Text excerpt:
===
I see Stacy and offer to help. He says I should go on; the guy is alive and an ambulance is on the way.

As I drive downhill towards Trout Lake, a car in the opposite lane has its flashers on. Bison in the road! A big bull is right smack in front of me. I brake hard and some of my stuff slides forward. But no disaster. The bull and his buddies amble off slowly, oblivious.

I wonder if one of their buddies may have caused the accident at Pebble?

I get to Trash Can and soon I am distracted by wolves in view.

Just like yesterday, a group of wolves heads west from the rendezvous, visible in the gaps between the tops of the cottonwoods. Again they are led by 1229. It seems to me that she is employing a different gait today, a faster, more determined trot. She looks like she is “on a mission”.

The wolves continue further west so I move to Hubbard Hill. I find 1229 again. She has gotten far ahead of the others. Most of the trailing group are puppies, and they get distracted pretty easily. One group of four puppies (2/2) have made it to the Big Fan, while 1229 is already climbing the eastern side of Amethyst bench.

The second group is five wolves (3/2), who are only now approaching the Big Fan. The route 1229 is taking suggests she is headed to Slough.

The group of five stalls out on the old riverbank, at a spot where Rick says there is an old bison carcass. The closer-following group is now crossing Amethyst bench.

There is still a single black bedded in the rendezvous so we have 11 wolves total.

Two wolves at the old carcass start to roll in it. Ugh! This is my least-favorite wolf behavior (hah!) After they do this a while, four of them continue to the west, leaving one gray who continues to gnaw on something.

The group on Amethyst now stalls out too, fooling around here or there long enough for the second group to catch up. We see a brief greeting and a little romping but soon they get down to business and drop into Amethyst creek.

All 8 appear on the other side, rushing up a steep, bare hill. They seem joyful as they race each other to the top, then turn to the right. This is the route to Jasper Bench and we know we are about to lose them.

I check the old carcass and see that the gray has left and is now scent trailing the others.

I drive further west and stop again at Coyote, where I find Larry & Linda. They just saw 1229 on Divide Ridge. She was silhouetted on top for a moment, then disappeared over the crest.

We expect to see the others soon, following her trail.

Barb arrives and I fill her in. But we fail to find any more wolves from here. I suggest we try Lamar Canyon west.

Larry & Linda and I set up here while Barb goes into Little America. From radio reports we know that people are spread out, awaiting the sight of the traveling wolves. Kathie is at Boulder hill and hears howling. She says it’s coming from the northeast.

Hmm, where I am is northeast of Boulder. I don’t hear howling but when I lift my scope, I see wolves!

One, two, five, seven! Four grays and three blacks. They are above the thick young aspen forest, below Crystal Rock. They sit on their haunches, staring downhill. I can see them howling but cannot hear it.

Rick has them in view from the Crystal lot, along with Barb and dozens of people.

The wolves move into thick cover and I lose them, so we move again, this time to the Slough lot where we join Becky & Chloe. We scope from just off the road. The pups come into view just east of the Specimen Ridge trail.

1229 is already trying to cross the road near the Lamar River Bridge. The rest of them stop near the trail by some very large boulders. They howl plaintively, clearly hesitant to get any closer to the road.
===
Given data:

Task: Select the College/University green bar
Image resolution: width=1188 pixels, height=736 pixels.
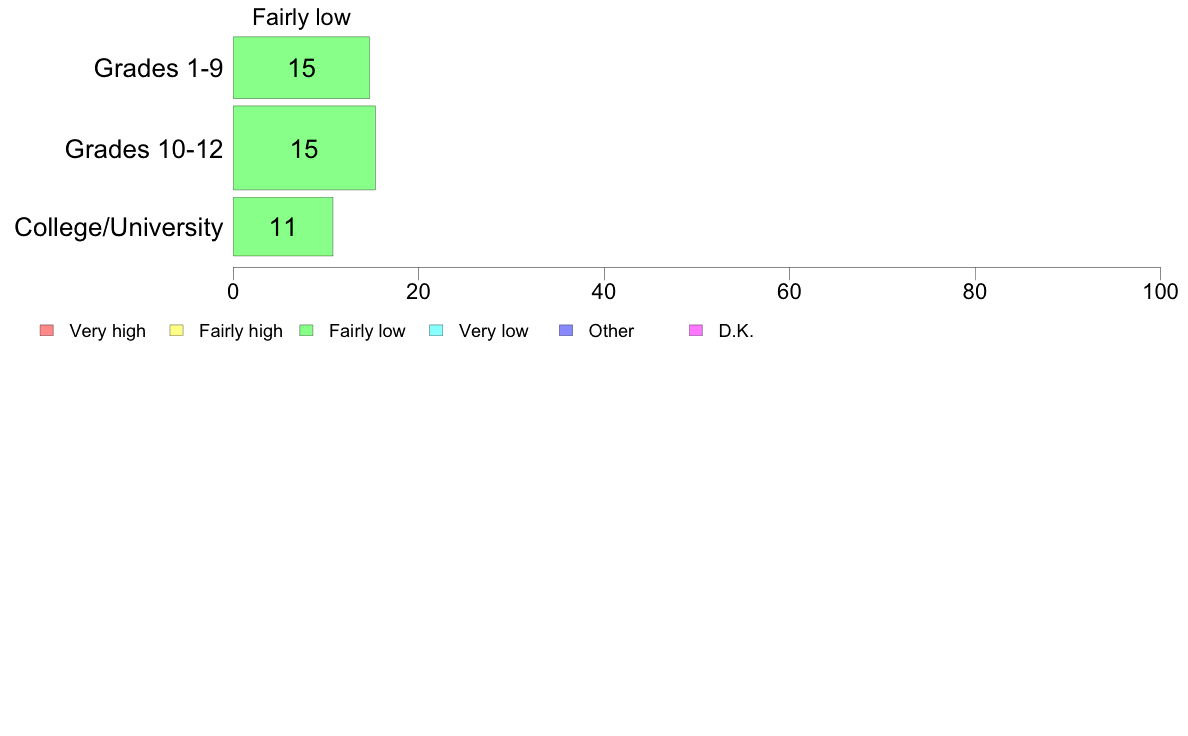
===
Task list:
a) Copy word for word the part of the wolf-watching journal that begins at the words "The group on" and stops after the words "trailing the others.".
b) Give a two-sentence summary of the wolf-watching journal.
c) Carry the wolf-watching journal on from the point where it stops.

Answers to the tasks:
a)
The group on Amethyst now stalls out too, fooling around here or there long enough for the second group to catch up. We see a brief greeting and a little romping but soon they get down to business and drop into Amethyst creek.

All 8 appear on the other side, rushing up a steep, bare hill. They seem joyful as they race each other to the top, then turn to the right. This is the route to Jasper Bench and we know we are about to lose them.

I check the old carcass and see that the gray has left and is now scent trailing the others.

b) After being told to go on past an accident and braking hard for bison near Trout Lake, the writer watches wolves led by 1229 travel west from the rendezvous, with pups lagging behind, two wolves rolling in an old bison carcass, and eight wolves crossing Amethyst Creek toward Jasper Bench. Later, seven wolves are seen howling below Crystal Rock, and from the Slough lot the pups stop by large boulders near the Specimen Ridge trail, hesitant to approach the road while 1229 tries to cross near the Lamar River Bridge.

c)
They are quite visible from the road and have drawn a huge crowd. Still, for some people, this excellent, clear view is not close enough. Dozens of them hike out to get closer, and in doing so, prevent the pups from completing their long journey. The wanted to cross the road to the north, to join the rest of their family.

There are maybe 25-30 people lining the crests of each of two low hills. Some are walking out even further.

Eventually 1229 makes it across, cleverly following the river as it goes under the road at the bridge. She is quickly followed by the husky yearling. But the pups are not as savvy as their older siblings.

After about 45 minutes of dithering, hesitating and plaintively howling, the pups turn and wander back into the young aspen forest. Maybe they will bed down there and try to cross again at nightfall?

For a brief time 1229 and the husky yearling are seen near the Marge Simpson tree. They sniff around and then set off to the west. It looks like they are following a scent trail of the rest of the Pack, heading towards the trough.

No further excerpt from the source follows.